New CARE packages aim to help Syrian refugees this winter

Byby Mike Cerre ABC logo
Thursday, December 31, 2015
New CARE packages to help Syrian refugees this winter
The tradition of a care package for war zones started 70 years ago this month. Now, the original idea has been reinvented to help Syrian refugees make it through the winter.

The tradition of a care package for war zones started 70 years ago this month. Now, the original idea has been reinvented to help Syrian refugees make it through the winter.

If you search online for care package, you'll find more than 25 million listings.

"I was one of the very first CARE package recipients and having just grown up and not having had any food, we were just emaciated, I mean very thin," Renate Senter said.

Senter remembers the first CARE packages of powdered eggs, corn beef and fruit preserves she received as a young German refugee at the end of World War II. "When I came home to my mother and showed her this I said: "The Americans did this," Senter said.

For a $10 donation to CARE back in December of 1945, Americans could buy and ship boxes of surplus Army rations to post-war Europe that could feed 10 people during one of the greatest humanitarian crises of the 20th century. "The CARE package to me is the icon of American generosity and it sort of encapsulates the impulse to do something directly from one person to help another person," USA CARE CEO Michelle Nunn said.

Flash forward to the greatest refugee crisis in Europe and the Middle East since World War II when there were more than four million people who were displaced. The majority of them were living without any source of income, on their own outside of traditional refugee camps during winter.

An electronic voucher is described as the new CARE package. The food vouchers work like any other debit card, but have a monthly limit per family and can only be used to buy food, hygiene and household essentials.

New credit is added monthly with funding from the United Nations and international aid organizations. It's faster, better and cheaper for delivering essential food and clothing than shipping, storing and delivering actual CARE packages.

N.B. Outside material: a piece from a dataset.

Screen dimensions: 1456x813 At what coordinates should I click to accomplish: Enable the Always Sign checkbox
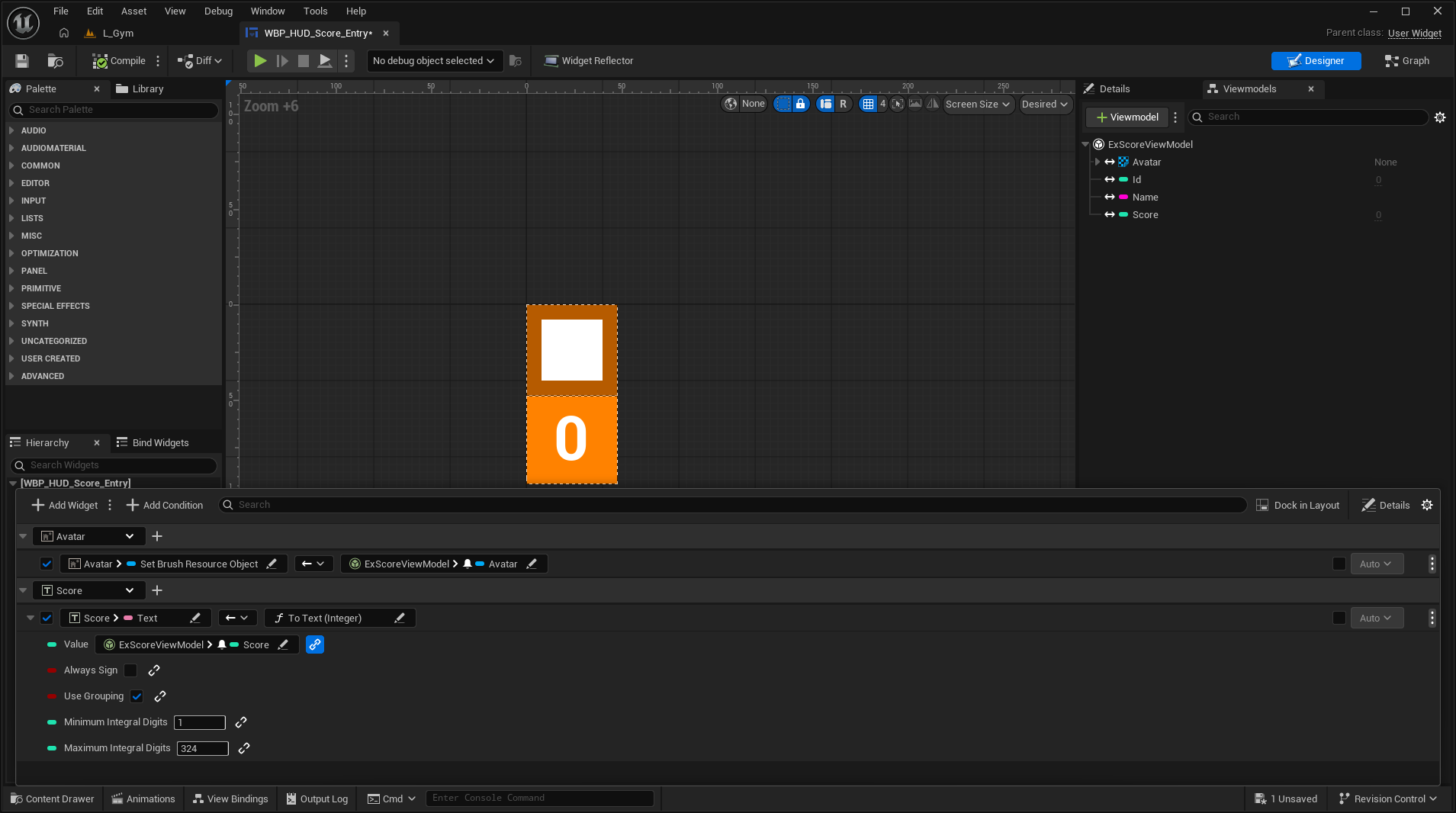(x=130, y=670)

Many CARE relief workers in Turkey are Syrian refugees themselves. They make sure the voucher cards get to the neediest, such as an extended family of 13 living in an abandoned warehouse just across the Turkish border from Syria.

CARE is also giving families a one-time voucher card to buy heaters, coats and blankets to get them through this winter. "So, by giving the voucher rather than a set kit of in kind donations, it enables the family to choose what's right for them and meet their own needs better," Nunn said.

The food vouchers started out with a value of $30 a month per person until a shortfall in international funding forced the United Nations to tweet nearly a quarter of a million refugees were being cut off.

Today in Turkey the voucher is worth about $18 a month, which means 60 cents a day for food. "The world spends more on bubblegum than we do on our broader humanitarian responses. We have a historic moment in time and in another generation we want to look back and we want to be able to say we were as generous at this moment in time as we were for instance after World War II," Nunn said.

Like the original CARE packages, these new CARE packages still depend on public donations.